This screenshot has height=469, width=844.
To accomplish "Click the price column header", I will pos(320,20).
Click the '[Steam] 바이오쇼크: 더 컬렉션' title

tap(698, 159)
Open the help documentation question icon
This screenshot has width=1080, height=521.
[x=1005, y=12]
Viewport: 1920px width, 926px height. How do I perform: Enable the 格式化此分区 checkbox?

________

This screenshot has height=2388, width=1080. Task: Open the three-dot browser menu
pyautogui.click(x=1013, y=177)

________

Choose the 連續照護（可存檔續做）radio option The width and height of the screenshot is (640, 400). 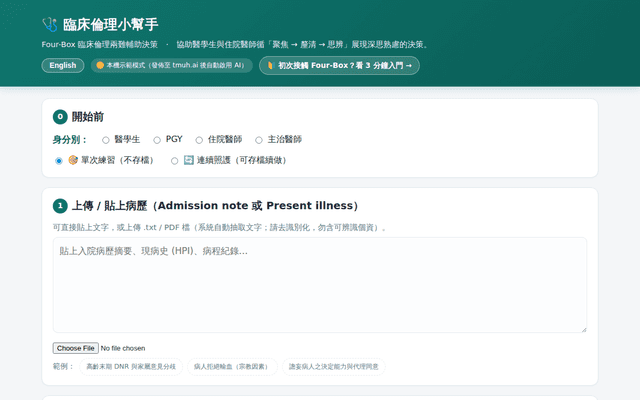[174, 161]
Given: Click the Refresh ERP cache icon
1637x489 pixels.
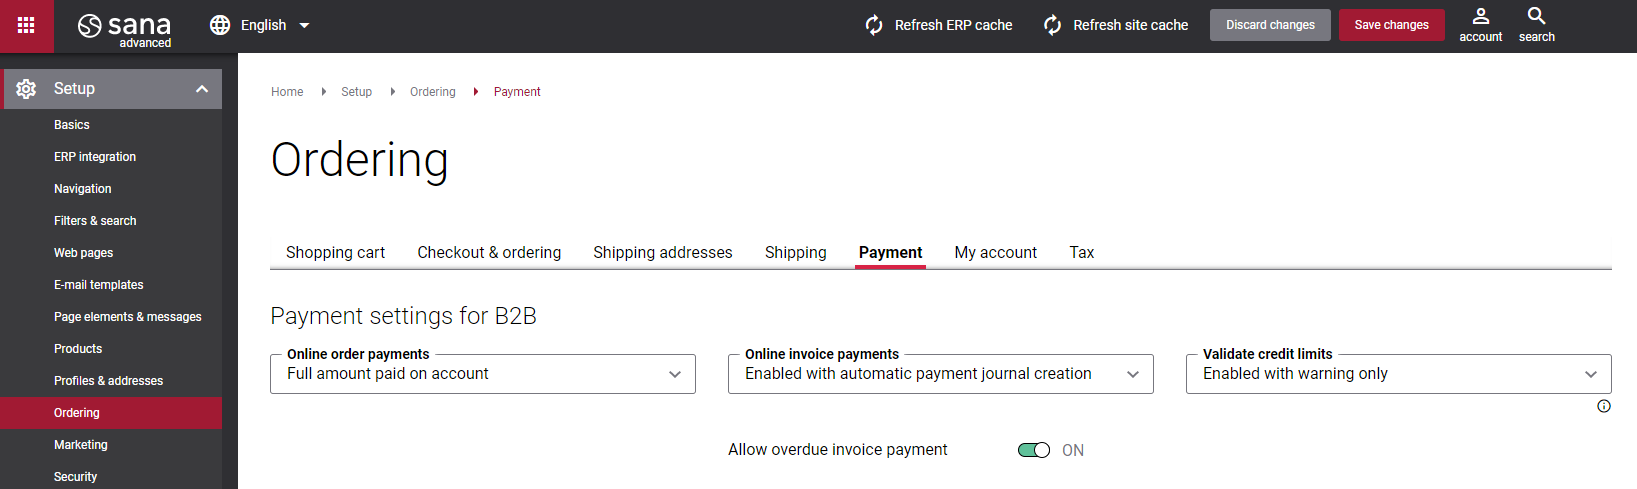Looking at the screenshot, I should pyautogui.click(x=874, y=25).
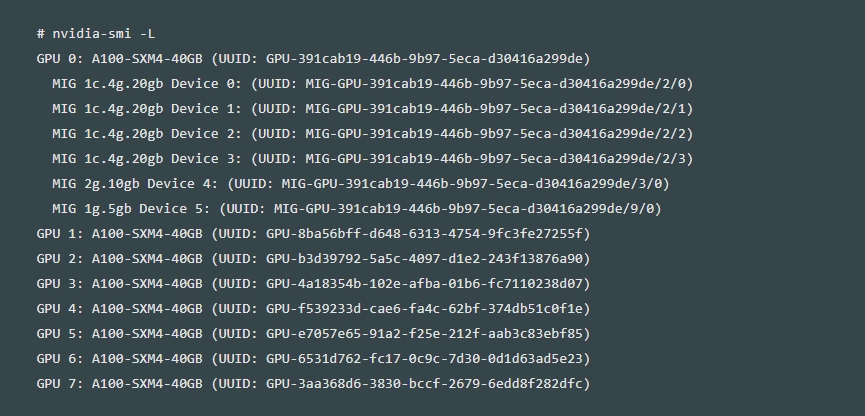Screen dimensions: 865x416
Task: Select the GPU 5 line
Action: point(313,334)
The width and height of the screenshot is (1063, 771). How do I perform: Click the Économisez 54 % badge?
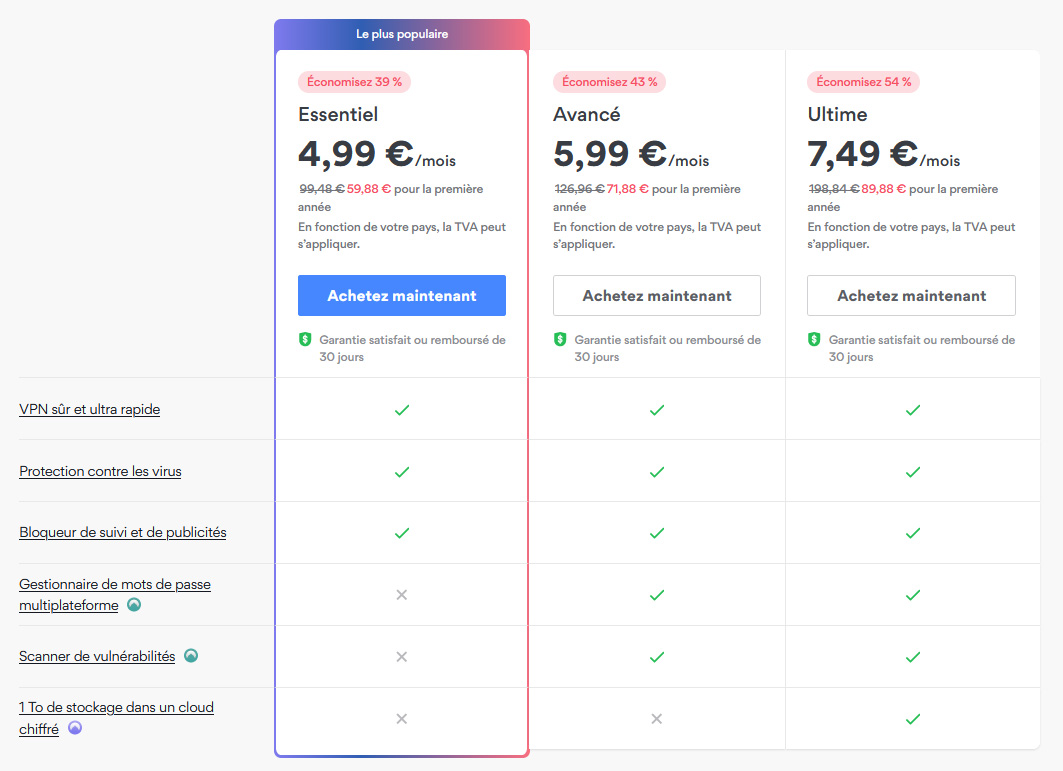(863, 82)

________

• [REQUIREMENT] All that belongs in your answer is the stretch of entries above from the line with "This screenshot has height=469, width=844." through the line with "Viewport: 1920px width, 926px", printed exactly.

• [EXERCISE RESULT]
This screenshot has height=469, width=844.
To accomplish "Click the price column header", I will pos(320,20).
Click the '[Steam] 바이오쇼크: 더 컬렉션' title

tap(698, 159)
Open the help documentation question icon
This screenshot has width=1080, height=521.
[x=1005, y=12]
Viewport: 1920px width, 926px height. How do I perform: Enable the 格式化此分区 checkbox?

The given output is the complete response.